GOAL OF THE EXERCISE — Here the job is to restate every entry word for word.

RECORDS FOR THE EXERCISE Start Marker

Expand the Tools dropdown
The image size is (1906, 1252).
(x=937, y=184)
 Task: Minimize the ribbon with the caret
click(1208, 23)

RECORDS FOR THE EXERCISE End Marker

OUTPUT OF THE TASK —
Expand the Tools dropdown
The image size is (1906, 1252).
(x=937, y=184)
 Task: Minimize the ribbon with the caret
click(1208, 23)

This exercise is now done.